#### Exercise
Substitute "subfolder" for "subcase" in the part of the items below that opens with the line containing "Where should I click to: Collapse" and closes with the line containing "tap(250, 396)", then give those lines again with everything else unchanged.

A block of data:
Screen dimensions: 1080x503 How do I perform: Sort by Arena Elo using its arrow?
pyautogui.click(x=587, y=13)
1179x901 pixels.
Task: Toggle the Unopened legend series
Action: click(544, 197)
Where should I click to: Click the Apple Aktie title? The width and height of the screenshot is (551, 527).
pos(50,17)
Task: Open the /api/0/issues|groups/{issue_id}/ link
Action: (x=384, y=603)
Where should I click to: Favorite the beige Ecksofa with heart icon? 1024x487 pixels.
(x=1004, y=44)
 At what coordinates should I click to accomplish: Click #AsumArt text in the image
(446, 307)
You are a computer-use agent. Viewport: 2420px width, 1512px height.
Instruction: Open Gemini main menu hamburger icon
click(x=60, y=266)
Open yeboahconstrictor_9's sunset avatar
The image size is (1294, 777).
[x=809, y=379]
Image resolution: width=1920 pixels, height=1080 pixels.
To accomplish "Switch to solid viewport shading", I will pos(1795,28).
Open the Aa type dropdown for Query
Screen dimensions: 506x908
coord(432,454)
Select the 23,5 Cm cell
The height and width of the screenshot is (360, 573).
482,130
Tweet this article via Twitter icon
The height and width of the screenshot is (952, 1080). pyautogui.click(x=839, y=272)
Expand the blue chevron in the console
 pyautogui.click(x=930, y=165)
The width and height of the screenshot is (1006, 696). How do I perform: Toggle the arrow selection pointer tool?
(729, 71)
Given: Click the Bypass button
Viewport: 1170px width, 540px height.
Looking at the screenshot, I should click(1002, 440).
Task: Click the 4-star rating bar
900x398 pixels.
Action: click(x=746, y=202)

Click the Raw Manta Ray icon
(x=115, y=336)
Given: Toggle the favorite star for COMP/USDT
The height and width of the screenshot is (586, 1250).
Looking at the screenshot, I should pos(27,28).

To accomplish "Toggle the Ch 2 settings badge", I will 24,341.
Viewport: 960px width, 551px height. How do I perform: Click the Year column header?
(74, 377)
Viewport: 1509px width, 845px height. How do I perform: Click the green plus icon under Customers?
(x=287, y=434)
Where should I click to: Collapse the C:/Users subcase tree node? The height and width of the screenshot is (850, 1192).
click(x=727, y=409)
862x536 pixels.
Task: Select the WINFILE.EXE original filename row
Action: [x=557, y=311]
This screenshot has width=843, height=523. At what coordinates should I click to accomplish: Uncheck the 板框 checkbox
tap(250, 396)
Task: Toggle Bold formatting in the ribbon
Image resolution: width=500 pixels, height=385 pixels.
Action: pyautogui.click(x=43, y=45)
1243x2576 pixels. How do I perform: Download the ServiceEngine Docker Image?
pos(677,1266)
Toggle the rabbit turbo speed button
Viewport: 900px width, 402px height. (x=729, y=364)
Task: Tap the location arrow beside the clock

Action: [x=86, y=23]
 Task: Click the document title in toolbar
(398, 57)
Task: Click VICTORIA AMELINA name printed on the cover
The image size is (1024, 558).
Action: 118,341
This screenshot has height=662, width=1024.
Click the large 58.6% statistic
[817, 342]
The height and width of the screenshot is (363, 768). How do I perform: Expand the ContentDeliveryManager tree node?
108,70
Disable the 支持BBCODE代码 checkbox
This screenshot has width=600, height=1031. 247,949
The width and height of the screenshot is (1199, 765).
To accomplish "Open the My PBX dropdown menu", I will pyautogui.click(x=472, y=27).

#### Output of the exercise
Where should I click to: Collapse the C:/Users subfolder tree node? The height and width of the screenshot is (850, 1192).
click(x=727, y=409)
862x536 pixels.
Task: Select the WINFILE.EXE original filename row
Action: [x=557, y=311]
This screenshot has width=843, height=523. At what coordinates should I click to accomplish: Uncheck the 板框 checkbox
tap(250, 396)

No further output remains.